[WHAT THE TASK REQUIRES] For the listing below, give the number of lines in which "Identify" occurs. Add nothing.

[PROVIDED INFORMATION]

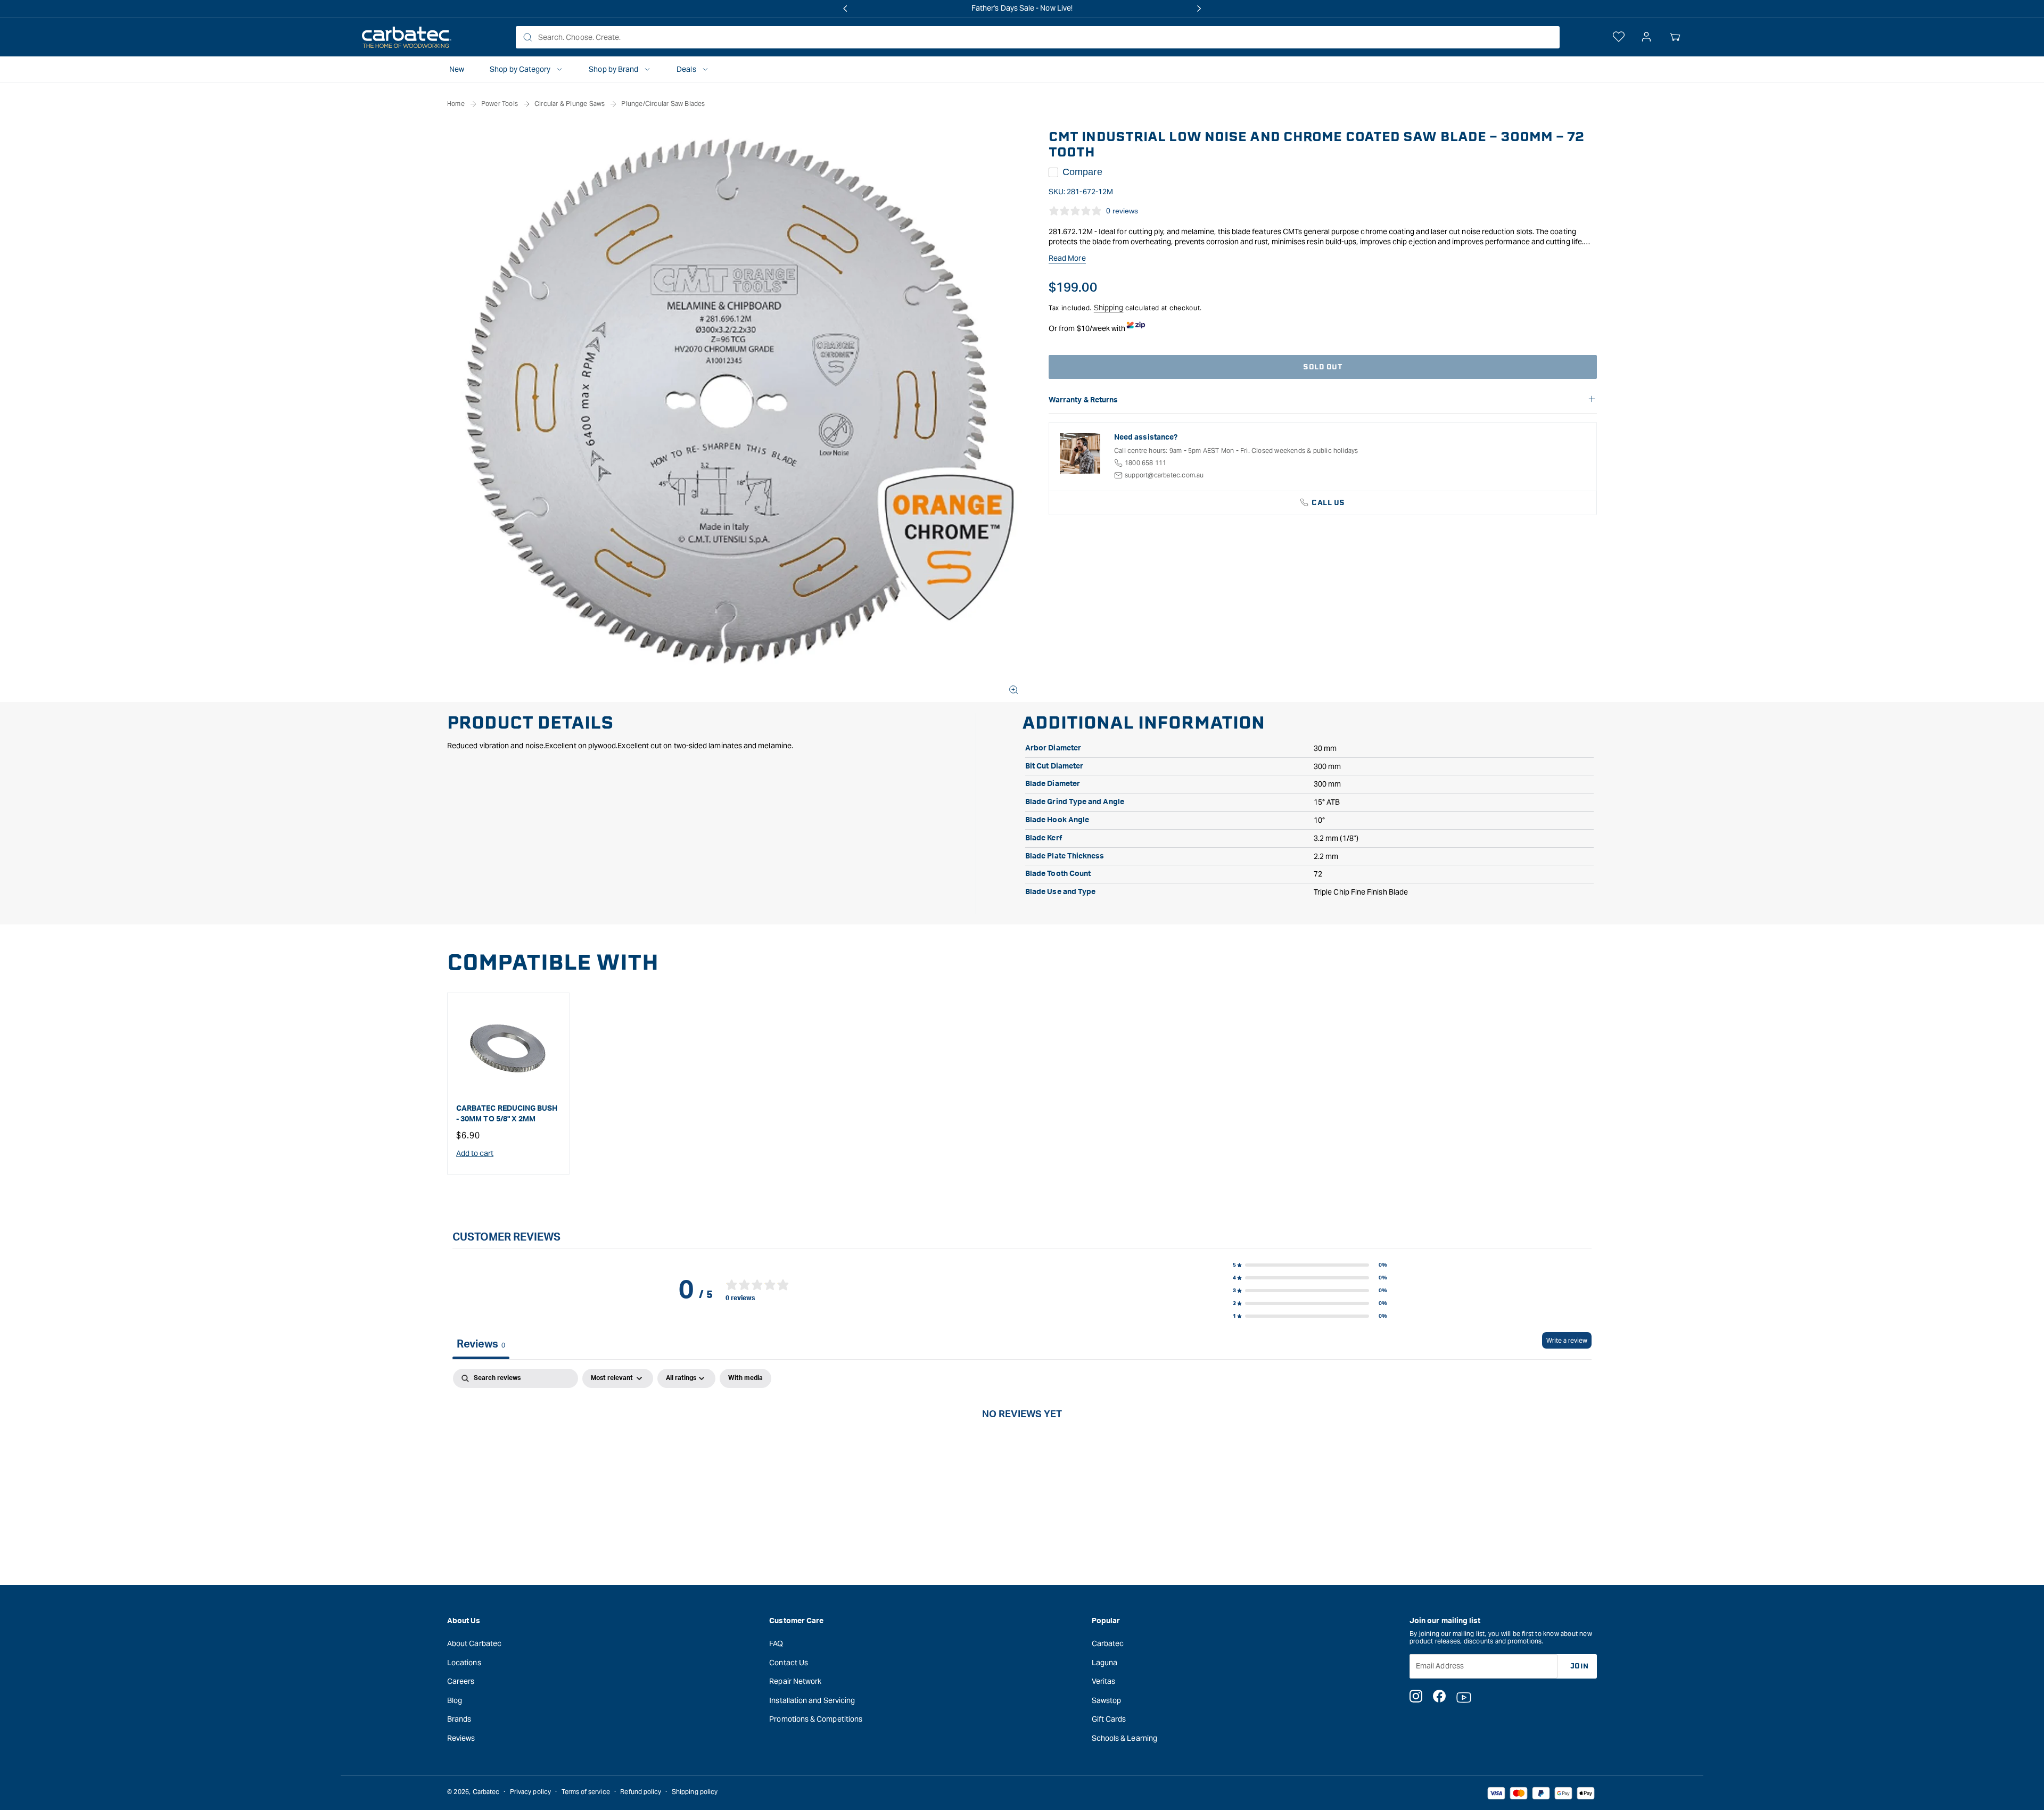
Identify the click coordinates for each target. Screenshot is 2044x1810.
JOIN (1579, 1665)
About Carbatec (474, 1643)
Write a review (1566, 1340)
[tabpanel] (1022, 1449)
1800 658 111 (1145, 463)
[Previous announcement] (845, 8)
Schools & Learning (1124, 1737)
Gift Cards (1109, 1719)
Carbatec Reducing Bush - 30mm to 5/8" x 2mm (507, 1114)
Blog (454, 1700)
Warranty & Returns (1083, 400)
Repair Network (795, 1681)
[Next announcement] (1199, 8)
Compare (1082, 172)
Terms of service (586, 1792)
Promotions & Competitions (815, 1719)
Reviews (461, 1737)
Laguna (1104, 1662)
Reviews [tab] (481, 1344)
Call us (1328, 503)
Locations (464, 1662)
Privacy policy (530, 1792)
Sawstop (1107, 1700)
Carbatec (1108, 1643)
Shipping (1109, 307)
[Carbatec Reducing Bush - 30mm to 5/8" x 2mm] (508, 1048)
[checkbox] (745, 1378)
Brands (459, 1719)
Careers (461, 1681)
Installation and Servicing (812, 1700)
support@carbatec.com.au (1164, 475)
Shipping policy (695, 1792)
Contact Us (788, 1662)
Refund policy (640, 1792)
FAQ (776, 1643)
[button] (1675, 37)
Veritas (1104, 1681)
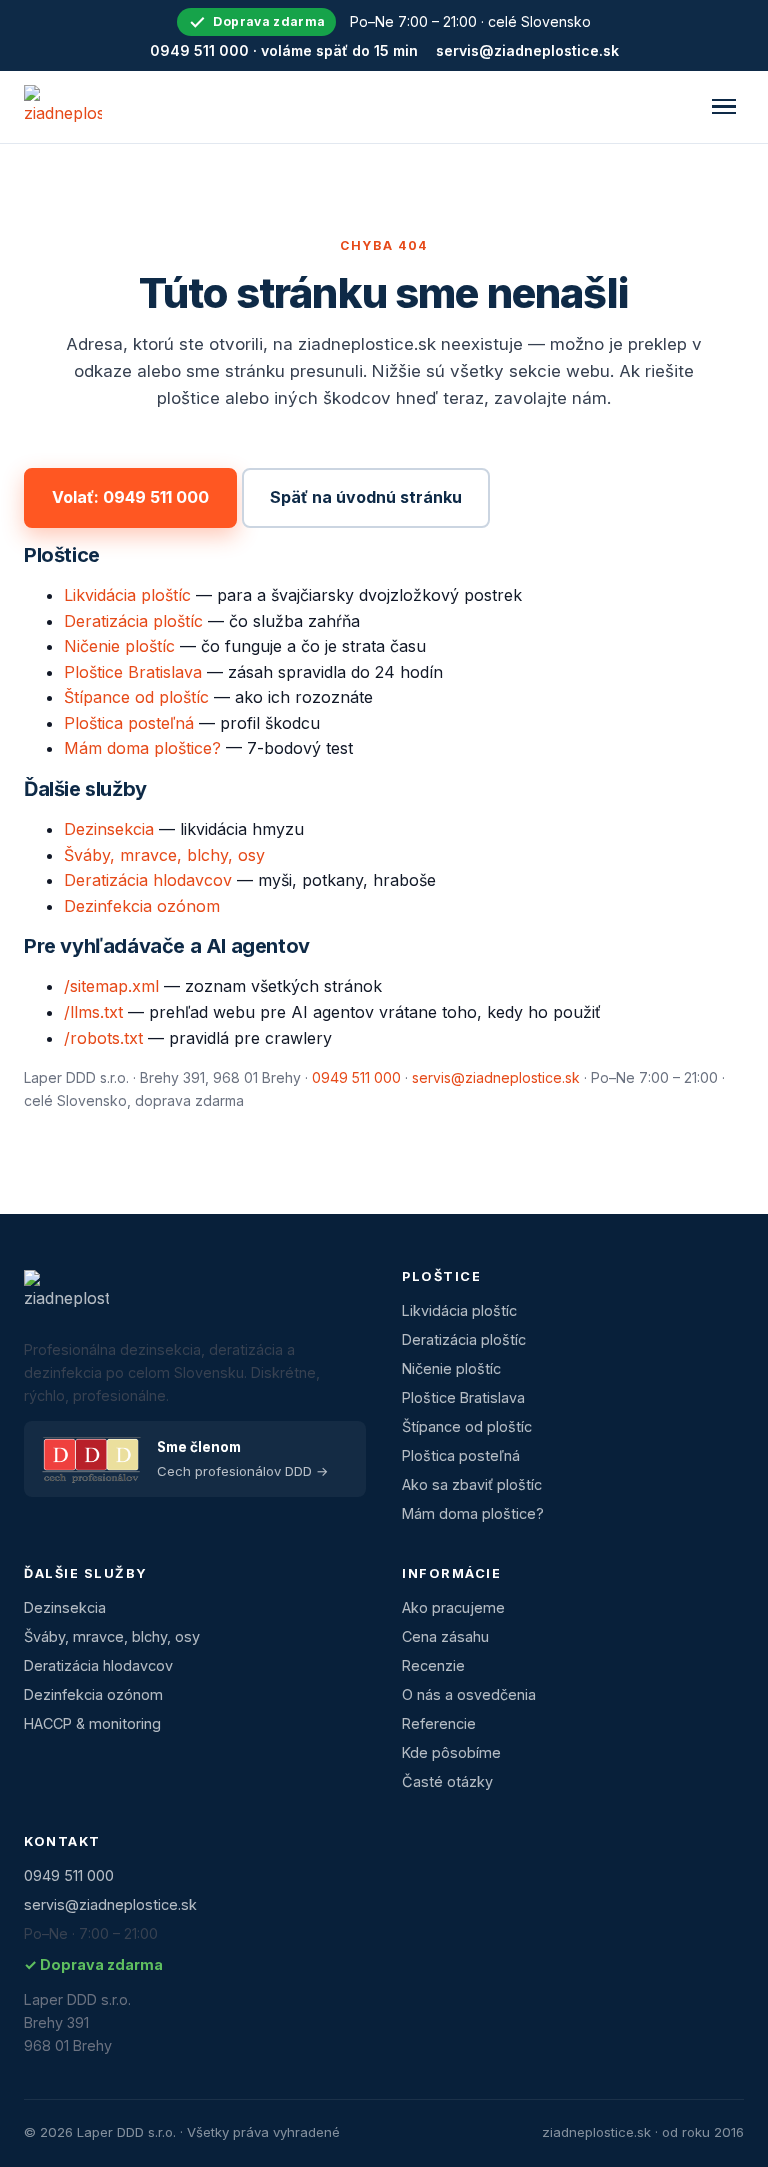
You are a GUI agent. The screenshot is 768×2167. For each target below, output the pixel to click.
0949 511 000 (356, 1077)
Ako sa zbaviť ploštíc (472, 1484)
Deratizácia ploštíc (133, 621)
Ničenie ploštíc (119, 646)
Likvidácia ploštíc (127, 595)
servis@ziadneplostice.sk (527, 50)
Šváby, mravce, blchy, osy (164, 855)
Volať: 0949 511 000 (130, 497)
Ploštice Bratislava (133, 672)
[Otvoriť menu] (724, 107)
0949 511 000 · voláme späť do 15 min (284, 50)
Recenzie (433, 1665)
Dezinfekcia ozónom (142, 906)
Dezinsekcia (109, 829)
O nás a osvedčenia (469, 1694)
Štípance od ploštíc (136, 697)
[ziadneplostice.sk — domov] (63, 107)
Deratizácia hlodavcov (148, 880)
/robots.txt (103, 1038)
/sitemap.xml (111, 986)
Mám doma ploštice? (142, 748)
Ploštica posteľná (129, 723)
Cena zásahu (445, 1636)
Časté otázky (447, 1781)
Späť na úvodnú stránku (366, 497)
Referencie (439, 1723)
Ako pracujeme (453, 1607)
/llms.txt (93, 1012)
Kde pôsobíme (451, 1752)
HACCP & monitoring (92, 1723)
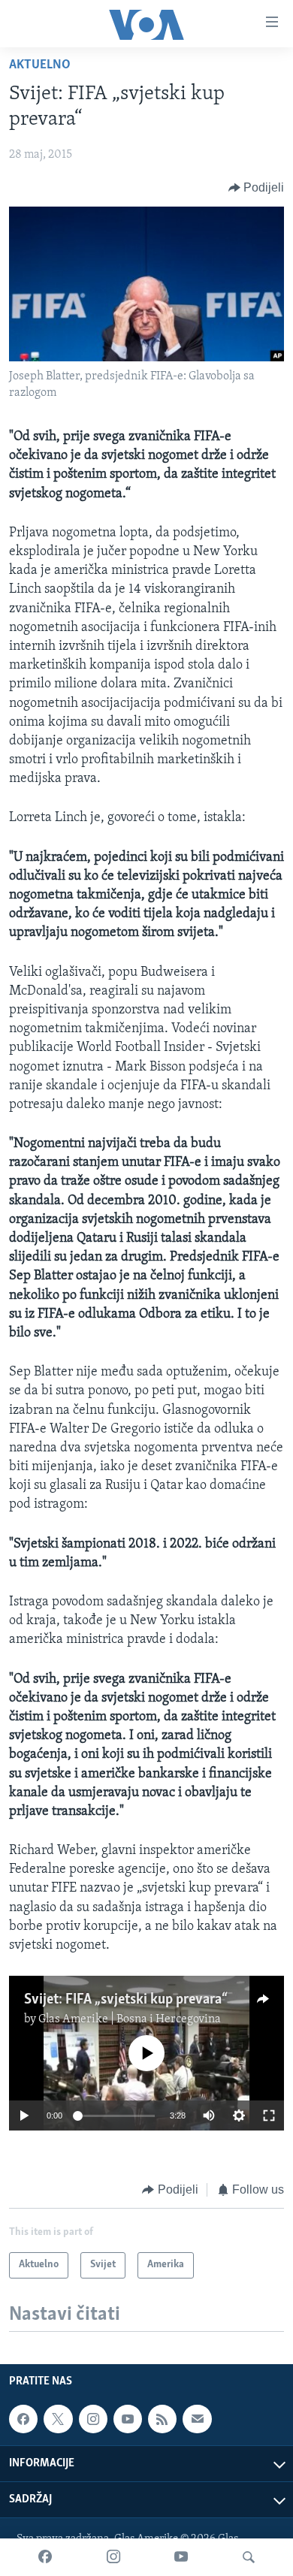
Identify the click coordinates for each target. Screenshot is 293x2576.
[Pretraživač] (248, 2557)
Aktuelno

[OUTPUT OF THE TASK] 2